Photo of the Week.. Dramatic sunset with glitter path.


Astronomy news for the two weeks starting Friday, December 16, 2016.


The next skylights will appear December 30, 2016. Best wishes for the Holiday Season.

We end 2016 with the Moon running through its late waning phases, beginning with the waning gibbous, which ends at third quarter on Tuesday, December 20, nine hours before the Sun hits the the Winter Solstice. It then glides through its waning crescent phase until it hits new Moon on Thursday the 29th. Your last view of the waning crescent will be the morning of Tuesday the 27th with Saturn to the northwest of it. The Moon will appear to the west of Jupiter the morning or Tuesday the 22nd, to the other side the following night.
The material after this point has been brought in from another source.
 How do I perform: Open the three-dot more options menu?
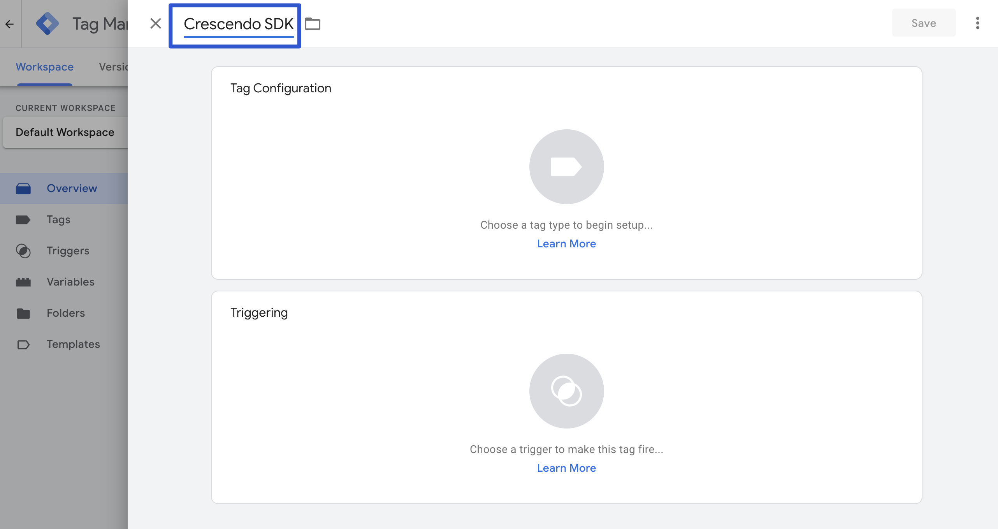pos(977,23)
The big event is the passage of the Sun over the Winter Solstice at 4:44 AM CST (5:44 EST, 2:44 PST) on Wednesday the 21st, giving us he shortest day and longest night in the northern hemisphere. The Sun will rise as far to the southeast and set as far to the southwest as possible for any given latitude. Because of the tilt of the Earth's axis and the eccentricity of its orbit, we've already passed the time of earliest sunset, which took place on December 7, and you'll quickly see the evenings getting lighter.
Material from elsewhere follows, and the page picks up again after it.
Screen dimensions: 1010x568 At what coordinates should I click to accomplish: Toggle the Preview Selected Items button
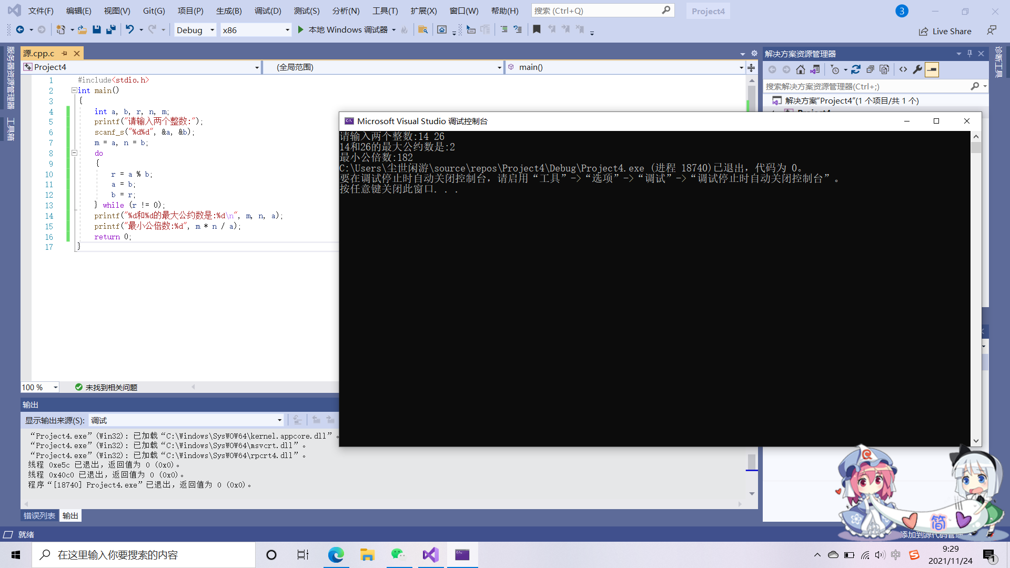pos(932,69)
Venus glows brilliantly in the southwest, You can't miss it. Mercury, though, goes through inferior conjunction with the Sun on Wednesday the 28th and is quite invisible. Mars still reliably sets in the southwest at 9:30 PM. Of lesser significance, Uranus ceases retrograde (westerly) motion on Thursday the 29th. The Moon goes through apogee, where is it farthest from Earth, on Christmas Eve.

It's Jupiter, however, that dominates much of the night, rising at 1 AM as the year comes to an end, an hour later as we open our period. Saturn remains in morning twilight.

With some luck you might see a few meteors from the underappreciated Ursid meteor shower, which peaks the morning of Wednesday the 22nd and appears to come from Ursa Minor - the Little Dipper - which is always nearly due north.

The Great Square of Pegasus and its attendant autumn constellations move off to the west to be replaced by those of winter. With the Sun at the Winter Solstice, you'll see the Summer Solstice, on the Gemini-Taurus border, high at midnight. Below will be mighty Orion with his three-star Belt and Canis Major, which holds Sirius, the brightest star of the sky.